The Life Aquatic!

Ring Ring!…Ring Ring!

The dream suddenly vanishes from John’s mind as he is dragged back into the real world. The telephone’s chimes as loud as any herald in proclaiming a new day. He jumps into life and runs across the room to the most inanimate of messengers.

With a toad like voice he croaks into the receiver… “Hello?”

While instructions are passed down the line from the other end, Karen stirs and with an accusing glare asks why on earth the phone was ringing, “Did you set a wake up call?” She demands.

Pushing the receiver to his chest John confirms the change of plans for that day. A storm front was moving in and the afternoon snorkel trip was being cancelled. We had 10 minutes to get ready to go on the morning trip or forfeit the opportunity. So much for the lie in.

Permission to come aboard

10 minutes duly passed and a further 20 minutes after that we were putting our shoes into a cloth sack and being welcomed aboard our vessel – The Sailaway IV . The rest of our fellow passengers arrived shortly afterwards, the bulk of which were a mixed American and Canadian tour group comprised of what can only be described as the cast of Cocoon.

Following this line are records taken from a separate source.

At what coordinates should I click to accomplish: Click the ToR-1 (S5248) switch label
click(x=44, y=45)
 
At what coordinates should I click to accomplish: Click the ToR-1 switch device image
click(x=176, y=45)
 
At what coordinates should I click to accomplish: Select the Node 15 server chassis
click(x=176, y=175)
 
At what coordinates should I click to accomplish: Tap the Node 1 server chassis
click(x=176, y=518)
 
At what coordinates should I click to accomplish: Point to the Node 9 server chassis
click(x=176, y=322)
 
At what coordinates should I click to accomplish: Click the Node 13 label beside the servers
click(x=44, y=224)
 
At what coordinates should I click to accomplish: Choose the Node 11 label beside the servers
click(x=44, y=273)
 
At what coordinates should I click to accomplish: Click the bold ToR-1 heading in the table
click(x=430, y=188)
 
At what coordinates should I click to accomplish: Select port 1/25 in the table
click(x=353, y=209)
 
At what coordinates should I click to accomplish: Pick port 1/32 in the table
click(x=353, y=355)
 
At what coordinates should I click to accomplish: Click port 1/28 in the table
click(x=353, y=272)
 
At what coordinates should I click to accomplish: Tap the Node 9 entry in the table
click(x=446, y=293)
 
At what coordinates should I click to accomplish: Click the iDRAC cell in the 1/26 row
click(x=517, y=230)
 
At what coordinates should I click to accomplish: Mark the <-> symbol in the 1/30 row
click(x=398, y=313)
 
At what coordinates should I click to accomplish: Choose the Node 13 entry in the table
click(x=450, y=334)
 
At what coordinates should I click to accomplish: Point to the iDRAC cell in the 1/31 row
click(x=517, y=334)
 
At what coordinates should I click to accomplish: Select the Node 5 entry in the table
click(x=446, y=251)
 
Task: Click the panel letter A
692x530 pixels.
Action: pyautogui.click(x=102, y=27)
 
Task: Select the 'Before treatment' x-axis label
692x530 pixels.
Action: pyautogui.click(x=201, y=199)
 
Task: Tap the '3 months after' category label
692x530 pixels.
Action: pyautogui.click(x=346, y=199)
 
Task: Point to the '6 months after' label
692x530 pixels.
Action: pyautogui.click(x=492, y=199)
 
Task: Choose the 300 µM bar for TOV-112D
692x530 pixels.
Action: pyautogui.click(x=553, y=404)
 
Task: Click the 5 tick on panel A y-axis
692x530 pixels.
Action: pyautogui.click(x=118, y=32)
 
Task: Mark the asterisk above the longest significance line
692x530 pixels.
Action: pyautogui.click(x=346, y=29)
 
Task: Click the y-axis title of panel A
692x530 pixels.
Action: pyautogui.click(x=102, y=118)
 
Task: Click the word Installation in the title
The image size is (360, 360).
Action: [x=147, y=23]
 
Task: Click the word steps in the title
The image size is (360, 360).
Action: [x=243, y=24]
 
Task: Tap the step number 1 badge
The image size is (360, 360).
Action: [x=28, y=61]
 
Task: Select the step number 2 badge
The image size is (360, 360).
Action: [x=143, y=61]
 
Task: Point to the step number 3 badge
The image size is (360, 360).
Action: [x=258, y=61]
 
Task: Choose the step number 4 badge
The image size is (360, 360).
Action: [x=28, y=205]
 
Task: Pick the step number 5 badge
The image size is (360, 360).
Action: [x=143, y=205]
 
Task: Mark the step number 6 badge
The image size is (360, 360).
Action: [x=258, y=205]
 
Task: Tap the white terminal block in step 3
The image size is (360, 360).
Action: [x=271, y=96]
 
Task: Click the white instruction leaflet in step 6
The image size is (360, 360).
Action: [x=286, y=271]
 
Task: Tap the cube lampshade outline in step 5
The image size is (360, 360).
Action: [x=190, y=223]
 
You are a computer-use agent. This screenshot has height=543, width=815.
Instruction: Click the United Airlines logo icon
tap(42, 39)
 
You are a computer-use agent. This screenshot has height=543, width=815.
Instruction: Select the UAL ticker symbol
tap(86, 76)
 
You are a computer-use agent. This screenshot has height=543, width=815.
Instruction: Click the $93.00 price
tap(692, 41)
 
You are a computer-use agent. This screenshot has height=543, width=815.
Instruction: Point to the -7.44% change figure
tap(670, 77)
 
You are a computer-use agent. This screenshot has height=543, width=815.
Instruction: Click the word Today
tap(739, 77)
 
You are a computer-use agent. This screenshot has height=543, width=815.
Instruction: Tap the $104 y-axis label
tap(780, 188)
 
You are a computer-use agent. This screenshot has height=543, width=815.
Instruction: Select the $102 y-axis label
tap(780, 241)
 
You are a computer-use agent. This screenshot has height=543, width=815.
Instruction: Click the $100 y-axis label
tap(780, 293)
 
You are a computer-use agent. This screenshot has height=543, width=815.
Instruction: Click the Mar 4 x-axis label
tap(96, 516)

As we sipped our morning coffee and broke our fast on some Apple and Cinnamon muffins we were treated the the obligatory safety briefing and given an introduction to our days activities. All the while our catamaran sailed slowly out of Port Douglas – Destination the Low Isles Reef.

Welcome to the Island

Located 8 nautical miles from Port Douglas are a pair of islands. One is small and contains only a beach and small lighthouse and research station called the Low Island whilst the other is one great big mangrove forested isle called Woody Island. The former was our jump off point.  Scrambling ashore and running across the hot sand we found shelter in the trees and left our bags behind to begin a short tour of the island.  Now run by the University of Queensland, the research base was the site of the first ever detailed study of coral reefs in the world back in 1928. Today there is still some research going on but its mostly a nesting site for Ospreys these days.

After a few snaps and some background information about the lighthouse it was time to get our snorkels on and get into the reef. There are not many more words needed at this point to be honest. Just enjoy the pictures!

In Jacques Cousteau’s eyes





  1. Erica · · Reply

    Still love reading your blog, Karen and John! Like the cocoon reference and the pic of the turtle bum is so cute!xx


    1. Thanks Erica. The Turtles were amazing. We are still cobbling some video footage together of them swimming with the Go-Pro so will share that soon. What’s the weather like in Seoul?